Cinco Ranch Nature Trail #4 – The Darn Dog

birds 1“Daddy, did you hear that dog?” said the little girl who had just passed us on her bike to her father next to her.  “Yes, I did,” he said.

I was not surprised.  I bet everyone at the lake last night heard my dog.  The little girl was referring to the whining he was doing when they passed us, similar to the whining he did every time we switched directions, stopped for a second, saw another dog, got passed by a jogger.  Somebody needs to either get out more, get more exercise, get his nuts removed, get a shock collar, or be worked with more on calming the eff down.  He was driving me crazy, and not contributing to my goal of simmering down from the work week and releasing the stress headache I had going on.

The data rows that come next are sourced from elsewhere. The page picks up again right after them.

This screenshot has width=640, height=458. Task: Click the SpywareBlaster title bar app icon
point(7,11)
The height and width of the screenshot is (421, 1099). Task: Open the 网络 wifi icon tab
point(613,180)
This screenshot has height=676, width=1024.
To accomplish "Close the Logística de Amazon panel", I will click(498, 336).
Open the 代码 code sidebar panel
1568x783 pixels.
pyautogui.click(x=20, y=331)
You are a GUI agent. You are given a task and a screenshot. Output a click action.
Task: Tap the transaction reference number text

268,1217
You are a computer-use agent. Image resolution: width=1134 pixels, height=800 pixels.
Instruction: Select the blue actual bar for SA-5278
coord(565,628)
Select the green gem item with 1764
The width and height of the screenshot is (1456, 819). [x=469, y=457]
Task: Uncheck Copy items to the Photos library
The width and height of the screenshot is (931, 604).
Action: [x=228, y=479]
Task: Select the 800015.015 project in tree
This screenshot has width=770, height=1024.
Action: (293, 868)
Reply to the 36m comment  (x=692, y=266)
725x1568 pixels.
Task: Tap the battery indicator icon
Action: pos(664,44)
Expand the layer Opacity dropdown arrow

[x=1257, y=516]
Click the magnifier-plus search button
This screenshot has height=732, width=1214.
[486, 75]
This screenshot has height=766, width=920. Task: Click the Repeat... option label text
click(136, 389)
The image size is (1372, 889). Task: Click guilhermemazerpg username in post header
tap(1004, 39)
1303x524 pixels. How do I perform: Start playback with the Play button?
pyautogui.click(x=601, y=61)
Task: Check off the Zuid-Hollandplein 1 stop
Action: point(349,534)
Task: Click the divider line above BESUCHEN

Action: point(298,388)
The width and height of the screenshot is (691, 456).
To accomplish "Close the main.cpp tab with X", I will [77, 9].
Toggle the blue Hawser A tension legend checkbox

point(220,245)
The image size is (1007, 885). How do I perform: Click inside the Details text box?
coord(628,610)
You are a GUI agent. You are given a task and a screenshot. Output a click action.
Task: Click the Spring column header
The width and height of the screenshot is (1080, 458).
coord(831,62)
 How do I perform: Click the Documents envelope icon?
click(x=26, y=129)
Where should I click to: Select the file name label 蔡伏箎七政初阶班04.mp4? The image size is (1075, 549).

Also, he does not make a good birding companion.  When I stopped to look with the binoculars at the rich bird life I was seeing along the way, he would whine and tug on the leash, like “let’s go already!”.  When I sat down on the grassy creekside to watch the ducks in the special duck place, he could not stand it, fretting and whining and trying to break his down-stay.

In the end, though, he and I (and Breeze, who was a very good girl) got about an hour of exercise, and I ended up being very happy with the walk overall.  I discovered that the secret place of ducky delight is even better than I thought.  There were all kinds of interesting birds there last night.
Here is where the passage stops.